With forward Blake Griffin and center Longar Longar missing games during the season, Capel and his crack staff have been able to plug the holes up with players named Leary, Davis and Clark to keep the ship afloat. If anything, the Sooners might be too deep. However, with a starting five that all play over 25 minutes per game, the team does have a solid nucleus to lead them in the crunch.
Biggest Weaknesses: Lack of Assists. Texas has D.J. Augustin, Kansas has Mario Chalmers and Russell Robinson, while Baylor feeds off the guard presence of Curtis Jerrells. Why do I mention all of these players? It’s because every one of them averages more assists that Oklahoma’s leading man, Austin Johnson. At 2.5 assists, you’d struggle to figure out how Oklahoma makes it through a game without a go-to guard to distribute the ball. While they did post a 21-10 overall record this season, they went long stretches without a true point guard presence to lead them. Johnson, David Godbold and Tony Crocker are all great perimeter talents, however, none of them have that point guard mentality you really need come tournament time. That could come back to hurt them in tight games.
Most Important Player: Blake Griffin. Just like Michael Beasley at Kansas State, Blake Griffin is another freshman forward living with the weight of a team on his broad shoulders. The 6-10 Griffin has produced some pretty spectacular performances this season while playing with a torn medial meniscus in his right knee. He turned an injury that was supposed to take 3-4 weeks to heal into nothing more than a “bruise.” He missed one game against Texas Tech before returning that weekend in Willis Reed like fashion to score 17 points in a big road win against Baylor. His threshold of pain shouldn’t be questioned, and neither should his determination on the court.

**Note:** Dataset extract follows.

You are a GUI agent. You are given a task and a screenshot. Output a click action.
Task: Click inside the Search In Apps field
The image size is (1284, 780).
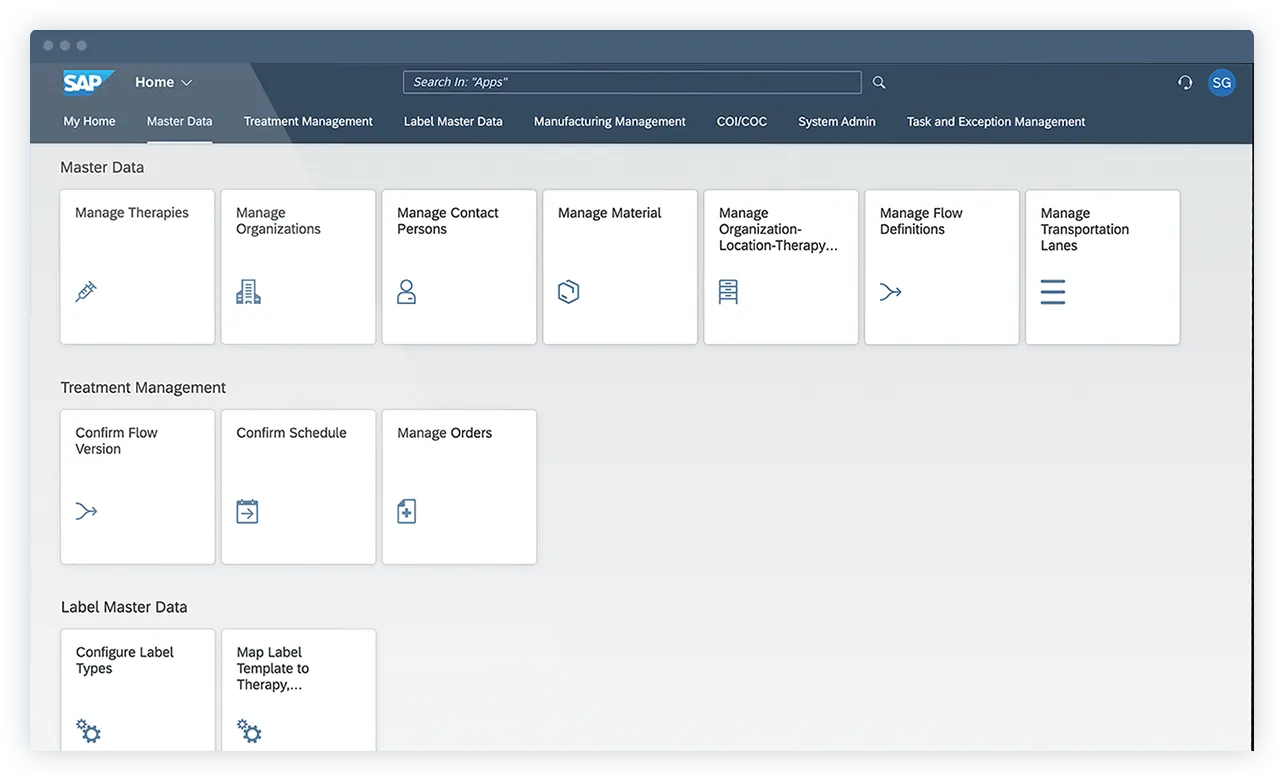pos(631,82)
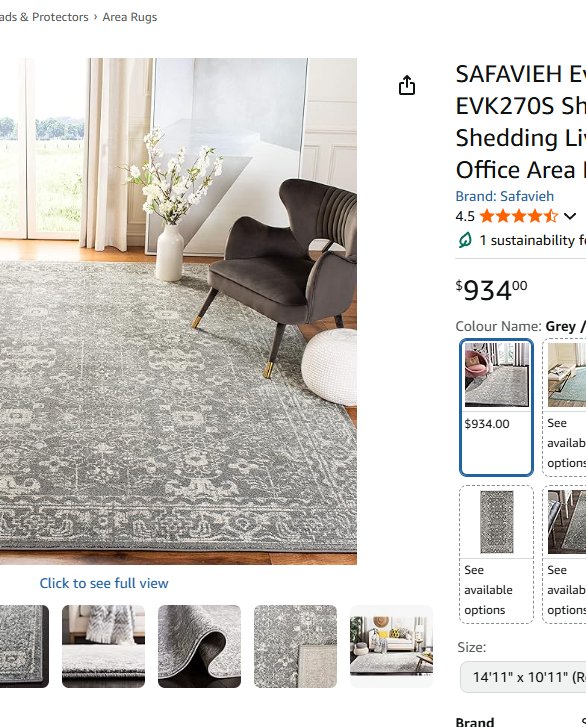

Griffin leads the Sooners in points (15.2) and rebounds (9.2), while also posting 10 double-doubles. He is a strong player that has little trouble facing up to his defender and taking him to the basket. Teams should be ready to double team him when they can — either that or they can foul him since he’s shooting an abysmal 60 percent from the free throw line.
X-Factor: Austin Johnson. Johnson is the driving force behind the Sooner offense. With the ball he is one of the best guards in the conference — now if he’d only learn to harness that ability in to creating more assists, then the Sooners could be very dangerous. Regardless, Johnson is the best option on the team when it comes to having a seasoned player that can handle the pressure of the NCAA Tournament. Johnson’s 9 points and 2.5 assists per game are yeoman-like numbers when you consider that his main objective is to get the ball in the hands of forward Blake Griffin whenever he can. This isn’t to say that fellow guards Tony Crocker and David Godbold aren’t important — they are far from average players. But if you were to ask who the one player besides Griffin the team could ill afford to lose, the name they’d mention would be Johnson’s.
Might Lose When….Longar Longar isn’t on the court. Ok, let me start by saying that any player with a double name must be a badass. That being said, Longar Longar continues that with a presence that is hard to explain. At 6-11 he’s one of the biggest forces in the Big 12, and come Tournament time, he’s guaranteed to cause some mismatches against smaller teams and force others to play from the outside.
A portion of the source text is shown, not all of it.